What this task involves
Quote every line below exactly as it reads.
Start of Data extracts
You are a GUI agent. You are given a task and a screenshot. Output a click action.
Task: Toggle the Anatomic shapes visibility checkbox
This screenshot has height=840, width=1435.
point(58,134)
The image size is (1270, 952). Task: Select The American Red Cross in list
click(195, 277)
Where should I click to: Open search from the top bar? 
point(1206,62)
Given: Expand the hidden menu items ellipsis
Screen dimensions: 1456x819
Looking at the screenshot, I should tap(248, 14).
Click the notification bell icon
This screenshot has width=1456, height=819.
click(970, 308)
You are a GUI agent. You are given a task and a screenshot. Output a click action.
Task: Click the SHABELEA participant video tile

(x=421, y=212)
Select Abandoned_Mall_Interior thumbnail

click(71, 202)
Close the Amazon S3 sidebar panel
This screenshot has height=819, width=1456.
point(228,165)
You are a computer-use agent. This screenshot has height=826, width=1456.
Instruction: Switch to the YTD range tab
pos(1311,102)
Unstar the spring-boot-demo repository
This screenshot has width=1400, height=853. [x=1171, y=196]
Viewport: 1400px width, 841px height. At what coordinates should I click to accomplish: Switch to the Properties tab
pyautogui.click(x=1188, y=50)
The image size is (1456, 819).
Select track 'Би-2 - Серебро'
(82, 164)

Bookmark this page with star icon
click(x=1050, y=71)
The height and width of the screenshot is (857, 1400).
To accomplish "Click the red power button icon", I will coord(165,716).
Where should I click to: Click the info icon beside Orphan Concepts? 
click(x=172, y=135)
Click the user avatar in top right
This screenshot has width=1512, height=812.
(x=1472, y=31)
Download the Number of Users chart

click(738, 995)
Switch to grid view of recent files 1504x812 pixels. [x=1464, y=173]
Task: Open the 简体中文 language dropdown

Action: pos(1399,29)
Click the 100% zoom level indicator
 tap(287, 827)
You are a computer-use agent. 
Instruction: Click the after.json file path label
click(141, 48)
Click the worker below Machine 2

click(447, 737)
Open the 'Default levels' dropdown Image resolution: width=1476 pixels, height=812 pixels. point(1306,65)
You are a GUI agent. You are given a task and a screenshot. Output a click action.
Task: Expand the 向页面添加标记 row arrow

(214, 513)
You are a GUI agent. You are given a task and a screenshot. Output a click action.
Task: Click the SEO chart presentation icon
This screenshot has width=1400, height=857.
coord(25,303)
End of Data extracts
Reply to the task
You are a GUI agent. You are given a task and a screenshot. Output a click action.
Task: Toggle the Anatomic shapes visibility checkbox
This screenshot has height=840, width=1435.
point(58,134)
The image size is (1270, 952). Task: Select The American Red Cross in list
click(195, 277)
Where should I click to: Open search from the top bar? 
point(1206,62)
Given: Expand the hidden menu items ellipsis
Screen dimensions: 1456x819
Looking at the screenshot, I should tap(248, 14).
Click the notification bell icon
This screenshot has width=1456, height=819.
click(970, 308)
You are a GUI agent. You are given a task and a screenshot. Output a click action.
Task: Click the SHABELEA participant video tile

(x=421, y=212)
Select Abandoned_Mall_Interior thumbnail

click(71, 202)
Close the Amazon S3 sidebar panel
This screenshot has height=819, width=1456.
point(228,165)
You are a computer-use agent. This screenshot has height=826, width=1456.
Instruction: Switch to the YTD range tab
pos(1311,102)
Unstar the spring-boot-demo repository
This screenshot has width=1400, height=853. [x=1171, y=196]
Viewport: 1400px width, 841px height. At what coordinates should I click to accomplish: Switch to the Properties tab
pyautogui.click(x=1188, y=50)
The image size is (1456, 819).
Select track 'Би-2 - Серебро'
(82, 164)

Bookmark this page with star icon
click(x=1050, y=71)
The height and width of the screenshot is (857, 1400).
To accomplish "Click the red power button icon", I will coord(165,716).
Where should I click to: Click the info icon beside Orphan Concepts? 
click(x=172, y=135)
Click the user avatar in top right
This screenshot has width=1512, height=812.
(x=1472, y=31)
Download the Number of Users chart

click(738, 995)
Switch to grid view of recent files 1504x812 pixels. [x=1464, y=173]
Task: Open the 简体中文 language dropdown

Action: pos(1399,29)
Click the 100% zoom level indicator
 tap(287, 827)
You are a computer-use agent. 
Instruction: Click the after.json file path label
click(141, 48)
Click the worker below Machine 2

click(447, 737)
Open the 'Default levels' dropdown Image resolution: width=1476 pixels, height=812 pixels. point(1306,65)
You are a GUI agent. You are given a task and a screenshot. Output a click action.
Task: Expand the 向页面添加标记 row arrow

(214, 513)
You are a GUI agent. You are given a task and a screenshot. Output a click action.
Task: Click the SEO chart presentation icon
This screenshot has width=1400, height=857.
coord(25,303)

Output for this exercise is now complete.